__What you will do__:
1. In the passage on search-result sorting, what two inputs does the pseudo-random function used by Elasticsearch take?
2. Pick up the passage on search-result sorting right after its final sentence and carry it forward.

For my use, which is much more database-oriented, sorting over stored fields will be the majority usage, relegating relevance sorting to the sidelines. But there is a problem. While in Philomena, direct relevance sorting is not used much (essentially only being used in the "related images" system), it is actually also used indirectly for random sorting and for the random navigation, which are used extensively. The way it is currently implemented in Elasticsearch is to compute a pseudo-random function which takes the image's ID and a random seed as input and generate a random float as output. The results are then sorted using heapsort to collect the top K and merged at the collector.

While this would almost certainly be faster in a Rust implementation due to performance advantages over Java, it would still destroy the main advantage of the stored field sorting, which was the minimal processor and memory usage even over extremely large sets. Elasticsearch can parallelize the processing by distributing it over each shard, but Protodash is not designed as a distributed search engine, so it needs a different approach.

__Supplied entries__:
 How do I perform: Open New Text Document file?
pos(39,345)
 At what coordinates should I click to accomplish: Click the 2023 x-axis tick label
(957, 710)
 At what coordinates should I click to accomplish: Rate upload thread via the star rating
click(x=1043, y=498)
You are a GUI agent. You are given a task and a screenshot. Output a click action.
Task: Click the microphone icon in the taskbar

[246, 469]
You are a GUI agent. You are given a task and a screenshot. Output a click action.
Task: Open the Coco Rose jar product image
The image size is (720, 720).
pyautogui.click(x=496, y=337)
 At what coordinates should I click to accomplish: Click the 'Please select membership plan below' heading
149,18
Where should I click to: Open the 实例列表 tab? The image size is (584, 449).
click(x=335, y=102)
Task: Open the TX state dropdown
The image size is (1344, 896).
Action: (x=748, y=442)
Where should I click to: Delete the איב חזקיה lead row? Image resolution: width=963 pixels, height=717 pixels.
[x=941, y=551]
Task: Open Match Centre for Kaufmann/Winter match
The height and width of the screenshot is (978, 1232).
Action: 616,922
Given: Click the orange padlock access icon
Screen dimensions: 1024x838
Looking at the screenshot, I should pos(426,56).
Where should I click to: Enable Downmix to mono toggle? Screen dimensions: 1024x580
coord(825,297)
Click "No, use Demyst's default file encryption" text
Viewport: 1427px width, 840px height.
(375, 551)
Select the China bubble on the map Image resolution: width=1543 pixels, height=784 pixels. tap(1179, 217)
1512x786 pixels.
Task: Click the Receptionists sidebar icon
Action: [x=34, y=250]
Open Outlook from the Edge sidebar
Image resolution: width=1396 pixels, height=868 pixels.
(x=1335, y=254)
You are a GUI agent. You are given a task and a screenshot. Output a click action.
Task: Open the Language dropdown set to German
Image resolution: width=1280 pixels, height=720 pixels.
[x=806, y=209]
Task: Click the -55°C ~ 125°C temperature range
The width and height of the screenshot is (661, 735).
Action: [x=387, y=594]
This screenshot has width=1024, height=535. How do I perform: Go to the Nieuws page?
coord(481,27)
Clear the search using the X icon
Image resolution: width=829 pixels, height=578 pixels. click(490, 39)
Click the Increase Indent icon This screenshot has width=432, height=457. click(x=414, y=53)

__Answers provided__:
1. The image's ID and a random seed.

2.
The sort could be kludged by computing a hash ahead of time and storing it, but this doesn't allow seeding the randomness. Another potential approach is to generate random indices into the image ID array at query time and only pick those to load, but doing this introduces the possibility of collisions, and doesn't allow paging deeply into the result set for free the way the stored field sorting using the bitmap tree can.

This problem can be reduced to finding some function F with these properties:

- F is a bijection over integers from [0..n) to [0..n)
   * n is the cardinality of the set we want to get a random subset from
   * it must be a bijection because F has to map every index in the set to a new location
   * to get outputs to return to the user, we simply run F(0), F(1), F(2) ... and select the documents at the index F returns
   * to offset the search results by (e.g.) 25, we can do F(25), F(26), F(27) ... no results which came before F(25) will appear again

- F's output is pseudorandom
- F is seedable and can be influenced to output different permutations
   * otherwise, there is no advantage over random sorting used stored fields

As it turns out, functions that match the description of F exist from cryptography. This specific problem happens to map neatly onto the role of format-preserving encryption, which is mostly mentioned for its use in encrypting things like telephone or credit card numbers in a database column that cannot accommodate large AES ciphertexts. Since format-preserving encryption is not really necessary in any sane database design, documentation on using it is relatively sparse. Since I am not using it for anything security sensitive, I decided to implement a format-preserving encryption scheme myself that would be suitable for Protodash.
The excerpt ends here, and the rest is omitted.